Collected data
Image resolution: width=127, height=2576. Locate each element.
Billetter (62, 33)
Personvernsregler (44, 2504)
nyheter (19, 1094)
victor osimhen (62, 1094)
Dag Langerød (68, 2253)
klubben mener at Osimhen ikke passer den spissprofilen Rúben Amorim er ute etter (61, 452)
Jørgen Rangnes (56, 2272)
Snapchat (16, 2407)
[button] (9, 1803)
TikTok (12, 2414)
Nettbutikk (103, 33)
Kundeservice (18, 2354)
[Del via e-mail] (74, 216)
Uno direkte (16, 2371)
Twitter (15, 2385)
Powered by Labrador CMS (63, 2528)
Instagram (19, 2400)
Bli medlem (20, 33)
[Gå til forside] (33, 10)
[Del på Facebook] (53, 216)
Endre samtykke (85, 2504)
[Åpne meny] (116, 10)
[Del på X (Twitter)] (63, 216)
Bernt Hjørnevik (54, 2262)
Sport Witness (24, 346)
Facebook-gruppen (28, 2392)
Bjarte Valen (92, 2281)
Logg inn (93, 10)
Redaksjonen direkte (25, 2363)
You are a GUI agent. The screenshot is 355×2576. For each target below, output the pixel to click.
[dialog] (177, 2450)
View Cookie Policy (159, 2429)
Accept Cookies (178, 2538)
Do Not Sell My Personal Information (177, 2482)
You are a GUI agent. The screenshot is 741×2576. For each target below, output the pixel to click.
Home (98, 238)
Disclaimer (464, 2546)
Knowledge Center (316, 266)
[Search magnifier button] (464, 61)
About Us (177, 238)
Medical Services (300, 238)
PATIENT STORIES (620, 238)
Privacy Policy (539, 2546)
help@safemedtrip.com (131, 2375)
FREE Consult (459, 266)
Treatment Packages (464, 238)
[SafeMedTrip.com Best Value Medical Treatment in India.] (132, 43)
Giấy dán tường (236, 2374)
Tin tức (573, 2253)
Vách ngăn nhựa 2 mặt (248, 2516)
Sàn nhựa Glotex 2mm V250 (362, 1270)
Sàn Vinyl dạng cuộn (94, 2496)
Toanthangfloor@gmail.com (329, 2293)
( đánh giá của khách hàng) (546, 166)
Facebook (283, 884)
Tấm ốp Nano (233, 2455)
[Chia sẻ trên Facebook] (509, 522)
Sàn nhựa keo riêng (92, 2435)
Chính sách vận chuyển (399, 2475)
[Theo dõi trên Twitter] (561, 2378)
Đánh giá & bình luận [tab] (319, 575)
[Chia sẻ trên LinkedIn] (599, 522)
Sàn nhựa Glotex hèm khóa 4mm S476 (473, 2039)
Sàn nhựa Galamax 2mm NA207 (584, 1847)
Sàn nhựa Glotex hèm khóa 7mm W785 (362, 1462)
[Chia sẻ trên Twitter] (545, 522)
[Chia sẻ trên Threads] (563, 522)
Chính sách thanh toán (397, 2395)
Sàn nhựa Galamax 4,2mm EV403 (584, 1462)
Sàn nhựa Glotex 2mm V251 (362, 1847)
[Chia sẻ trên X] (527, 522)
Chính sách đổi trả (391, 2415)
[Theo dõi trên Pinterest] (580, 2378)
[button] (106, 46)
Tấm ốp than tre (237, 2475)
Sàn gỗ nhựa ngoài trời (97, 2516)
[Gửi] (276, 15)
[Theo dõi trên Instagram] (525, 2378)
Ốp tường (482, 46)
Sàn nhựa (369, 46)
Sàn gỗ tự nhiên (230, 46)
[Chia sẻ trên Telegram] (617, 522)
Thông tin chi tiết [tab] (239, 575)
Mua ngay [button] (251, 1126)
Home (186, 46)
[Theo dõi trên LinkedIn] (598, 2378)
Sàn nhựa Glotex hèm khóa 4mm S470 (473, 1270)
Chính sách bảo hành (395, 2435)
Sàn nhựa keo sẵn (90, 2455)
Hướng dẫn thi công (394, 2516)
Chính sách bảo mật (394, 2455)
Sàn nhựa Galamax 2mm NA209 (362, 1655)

» **What to work on**: Please restate, exactly as written, the line that holds "Ốp tường (482, 46)" and all remaining lines of the data above, and only those.

» **Answer to the exercise**:
Ốp tường (482, 46)
Sàn nhựa (369, 46)
Sàn gỗ tự nhiên (230, 46)
[Chia sẻ trên Telegram] (617, 522)
Thông tin chi tiết [tab] (239, 575)
Mua ngay [button] (251, 1126)
Home (186, 46)
[Theo dõi trên LinkedIn] (598, 2378)
Sàn nhựa Glotex hèm khóa 4mm S470 (473, 1270)
Chính sách bảo hành (395, 2435)
Sàn nhựa keo sẵn (90, 2455)
Hướng dẫn thi công (394, 2516)
Chính sách bảo mật (394, 2455)
Sàn nhựa Galamax 2mm NA209 (362, 1655)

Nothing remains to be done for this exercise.